# Wood Hardeners



## Taff (Sep 20, 2008)

I am looking at wood hardeners of which I know very little. Many I see advertised are for marine use. Has anyone got experience in this field at all. I am concerned about the penetration of the hardener and whether it causes discoloration. I would be grateful for any advise you may have to offer.
Thank you


----------



## shipwright (Sep 27, 2010)

I've used this for years under it's Industrial Formulators of Canada name. They were absorbed by System Three but it's almost certainly the same old S1.

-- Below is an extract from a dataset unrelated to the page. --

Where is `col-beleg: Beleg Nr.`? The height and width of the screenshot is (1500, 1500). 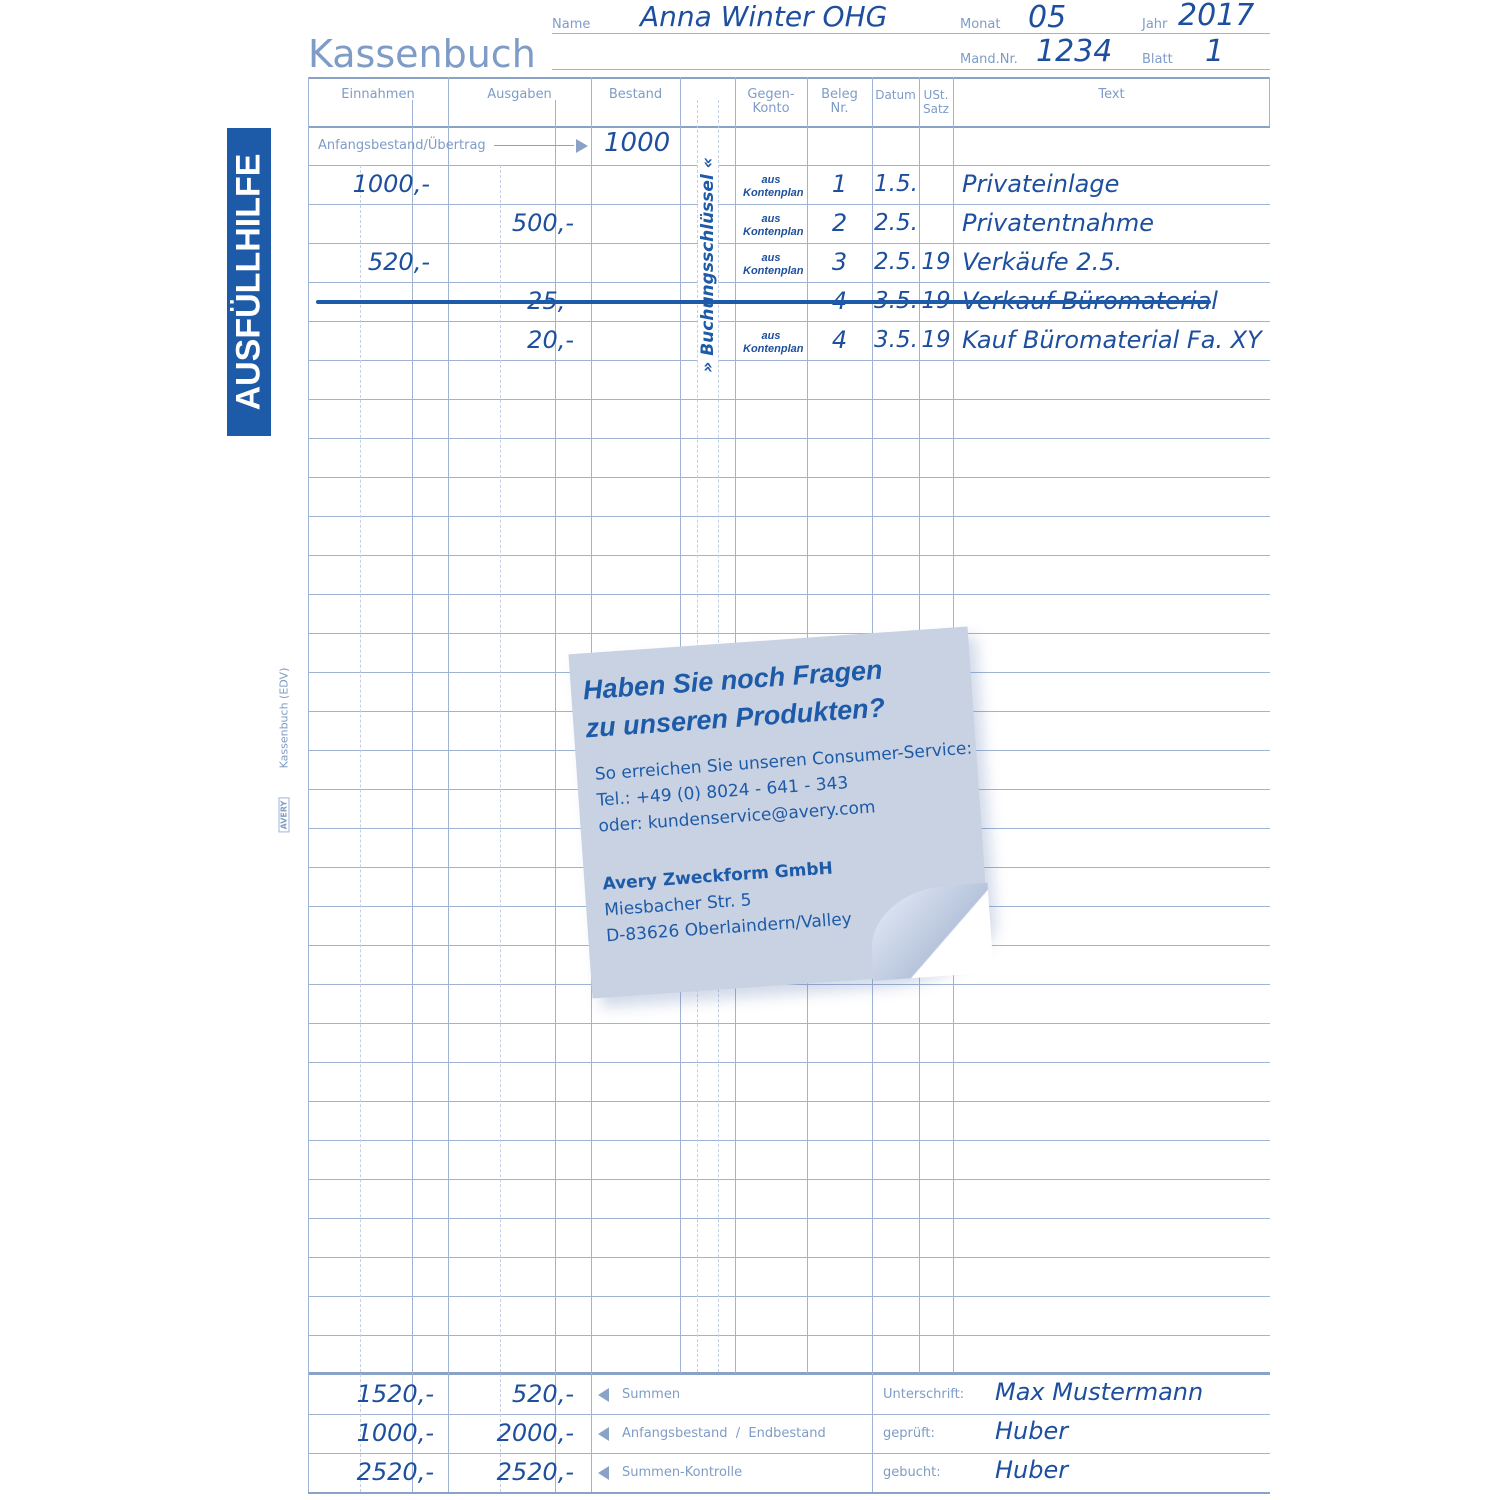 col-beleg: Beleg Nr. is located at coordinates (840, 102).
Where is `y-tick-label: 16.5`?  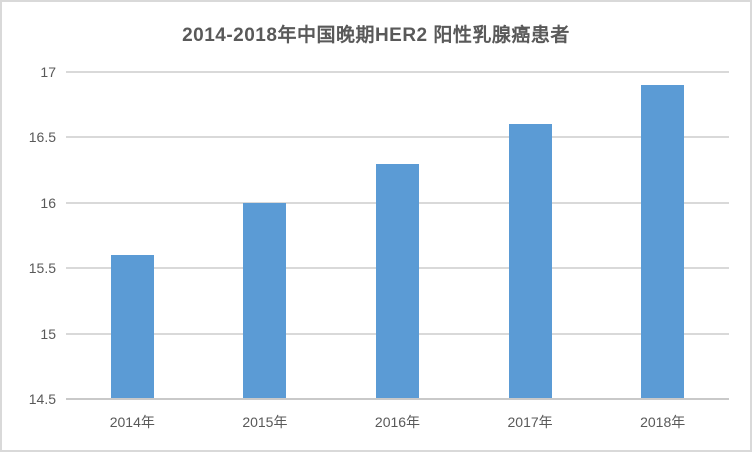
y-tick-label: 16.5 is located at coordinates (42, 138).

http://www.systemthree.com/store/pc/S-1-Sealer-c32.htm?gclid=COnmvP6HgqoCFRNhgwodAD5Nzg

It is basically epoxy and a very volatile solvent. It will go about anywhere that diesel will go and will harden punky rotting wood amazingly. It will also seal oily woods like yellow cedar to allow paint to adhere and can be used to seal plywood water tanks as it's food safe when cured. 
Great product. 
Use a good respirator or air supply.


----------



## Gene01 (Jan 5, 2009)

If the wood is punky or rotting, I use EndRot by System Three. Follow their instructions and IT WILL penetrate.
And it does get hard! Really hard!

As far as hardening new wood goes, I'd follow Paul's (Shipwright) advise.


----------



## shipwright (Sep 27, 2010)

*cr1*, Sorry you've had such poor luck with epoxies. You really should try some S1, it does penetrate and it does harden.


----------



## Taff (Sep 20, 2008)

Thank you gentlemen I appreciate your comments, both pro and con. It seems S1 and Minwax are in for some testing - I will get back to you with the results.


----------



## andysden (Oct 12, 2011)

I used poly urathene on some Spalded and soft Maple pen blanks which had a lot of worm holes left them in for 24 hours I placed them in a large peanut butter jar filling the jar completly and sealing it. 6 blanks .75 x.75×6" absorbed about 1.25" of liquid in 24 hours turned it up side down let sit over night . Almost immeaditly the air bubbles started to appear . Let dry for a week then drilled 7 mil. for a pen The worm holes did not all fill in so I had to fill with saw dust and ca glue [crazy gule] . The pen looks great. Andysden


----------